Set of tasks:
- 1) Using the passage on Kibana and T-Pot, answer these:
(a) Which two sidebar sections does it name as the main ones?
(b) How many pre-made dashboards come with T-Pot?
(c) What kinds of data does the writer want to focus on?
- 2) Duplicate the section of the passage on Kibana and T-Pot starting at "The default dashboard" and ending at "your own dashboard.".
- 3) Write the next part of the passage on Kibana and T-Pot, continuing from its final sentence.
======== Provided text
Using Kibana and Elastic is incredibly powerful for T-Pot monitoring.
When you first open Kibana, you’ll see a lot of fancy graphs and charts. Honestly, it’s a bit overwhelming, and I recommend creating your own dashboards. The two main sections you’ll use in the sidebar are Discover and Dashboards. Discover is where you query your logs. T-Pot comes with 30 pre-made dashboards to choose from, but the default catch-all one is the T-Pot dashboard.
The default dashboard isn’t bad, but customizing it gives you the freedom to add whatever you want and tailor it to your goals. For me, I want to focus on tangible data like files, commands, hashes, filenames, downloaded content, and similar artifacts.
Getting Started with Customization
Once you start getting some traffic, I recommend browsing through all the dashboards to see what data each one contains and what panels are available. Once you have a sense of what’s out there, start building your own dashboard.
================
======== Data extract
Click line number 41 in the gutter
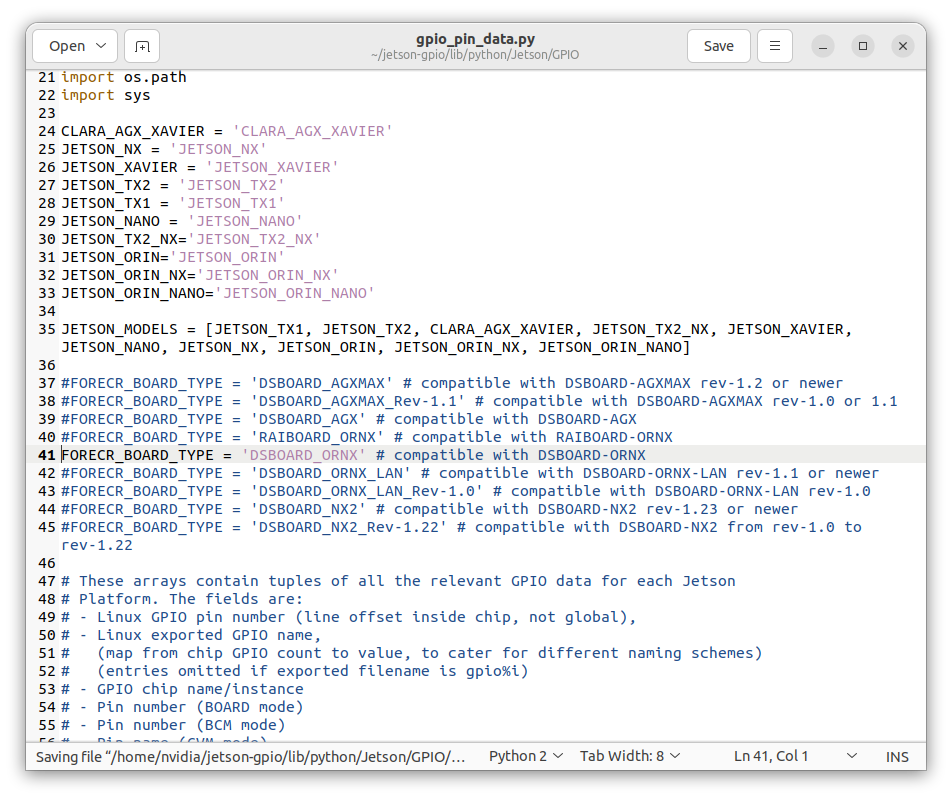 (x=46, y=455)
================
Outputs in order:
- 1)
(a) Discover and Dashboards.
(b) 30.
(c) Tangible data such as files, commands, hashes, filenames, downloaded content, and similar artifacts.

- 2)
The default dashboard isn’t bad, but customizing it gives you the freedom to add whatever you want and tailor it to your goals. For me, I want to focus on tangible data like files, commands, hashes, filenames, downloaded content, and similar artifacts.
Getting Started with Customization
Once you start getting some traffic, I recommend browsing through all the dashboards to see what data each one contains and what panels are available. Once you have a sense of what’s out there, start building your own dashboard.

- 3)
Here’s what I suggest:
- Go to the default T-Pot dashboard
- Click Duplicate in the top right corner
- Name it whatever you want
Once it’s duplicated, open your new dashboard and add or remove anything you like. The panels are easy to move around.
To remove a panel, just click the three dots and select Remove.
If you saw interesting panels in other dashboards that you want to include in your custom one, click Add from library on your custom dashboard. You can search by dashboard name or specific panel field name.
You can edit existing panels in your dashboard by entering edit mode and clicking Edit lens on the panel.
Tweaking Panel Settings
One thing I did for convenience was increase the max logs displayed in certain panels to 50 or 100. By default, most panels show “Top 10 x” values. I changed mine to show the top 50—whether it’s top 50 commands or whatever else. You can adjust this to your preference.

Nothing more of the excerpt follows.